The Materials Research Society (MRS) has named Seth R. Marder, professor and Georgia Power Chair in the School of Chemistry and Biochemistry and the School of Materials Science and Engineering at the Georgia Institute of Technology, to receive the Mid-Career Researcher Award “for establishing fundamental relationships between the chemical structure of organic molecules and their optical and electronic properties, thereby profoundly impacting how the scientific community designs optimized molecular structures for use in nonlinear optical applications.” Marder will be recognized during the Award Ceremony at the 2015 MRS Spring Meeting in San Francisco. The Mid-Career Researcher Award, endowed by Aldrich Materials Science, recognizes exceptional achievements in materials research made by mid-career researchers.

Marder’s work on the nonlinear polarizabilities and nonlinear absorptive properties of organic materials has had a profound effect on how the chemistry and physics communities think about the molecular basis for nonlinear optical responses, and also on how chemists go about designing optimized structures for nonlinear optical applications.

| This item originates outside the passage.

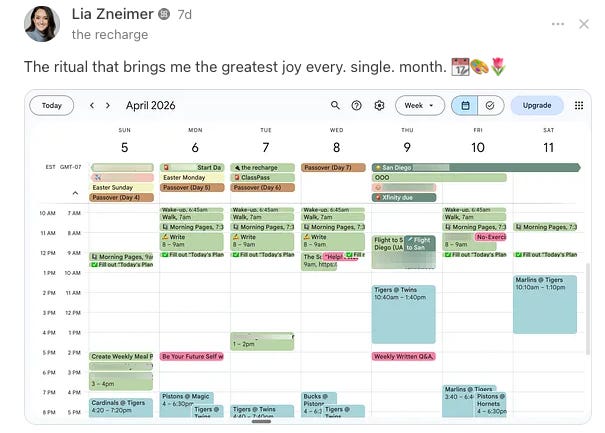
Task: Click the Upgrade button
Action: [x=537, y=105]
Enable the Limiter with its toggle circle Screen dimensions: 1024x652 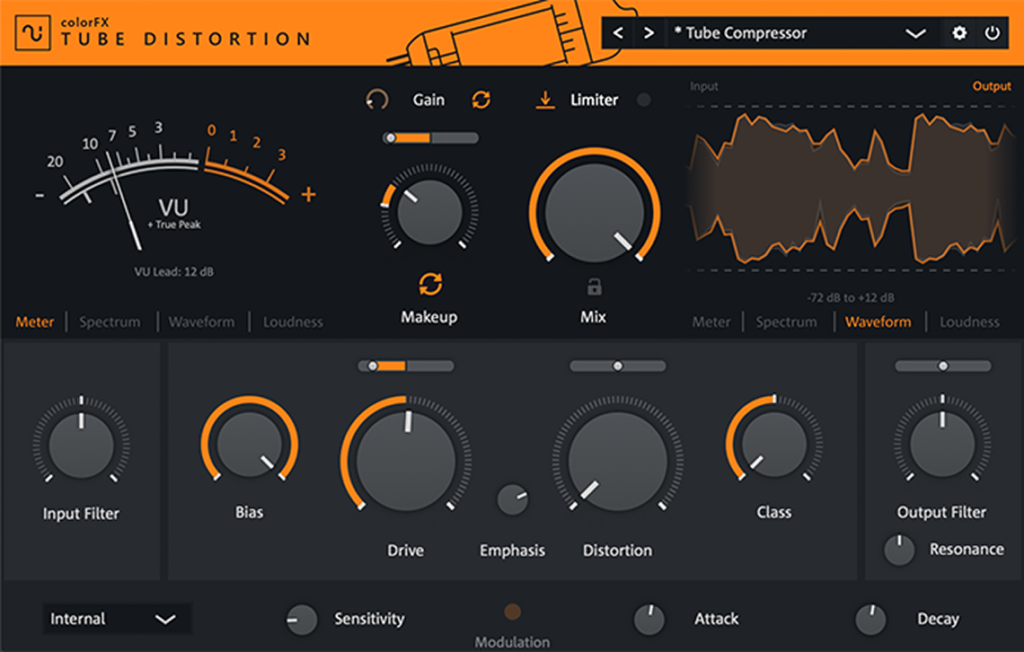click(643, 100)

Prior to Marder’s work, the search for nonlinear optical chromophores was largely empirical and guided by simplistic concepts, for example, π-systems need to be substituted with strong donors and acceptors for second-order responses, and long conjugated π-systems are needed for third-order responses. Marder pioneered the use of organometallic compounds for nonlinear optical applications. Later, he applied physical organic methodologies to gain an understanding of how to optimize molecular structures for achieving large second-order nonlinear optical responses. He realized that within a simple valence bond approach, it could be useful to map the dependencies of nonlinear polarizabilities as a function of ground-state polarization. Marder refined and expanded these concepts and championed the use of bond length alternation in polymethine dyes as a useful metric to correlate the degree of charge separation in its ground state with its linear and nonlinear polarizabilities.

Marder received his PhD degree in chemistry from the University of Wisconsin–Madison. He has 23 issued patents, of which 11 are licensed and 9 were jointly developed with companies. He has published over 375 peer-reviewed papers. Other honors include the Materials Awards from the Georgia Tech Research Corporation for Excellence in Research, American Chemical Society Arthur C. Cope Scholar, and the Outstanding Award in Research Program Development from Georgia Tech. Marder is a Fellow of the American Association for the Advancement of Science, the Optical Society of America, Society of Photo-Optical Instrumentation Engineers, the Royal Society of Chemistry, and the American Physical Society.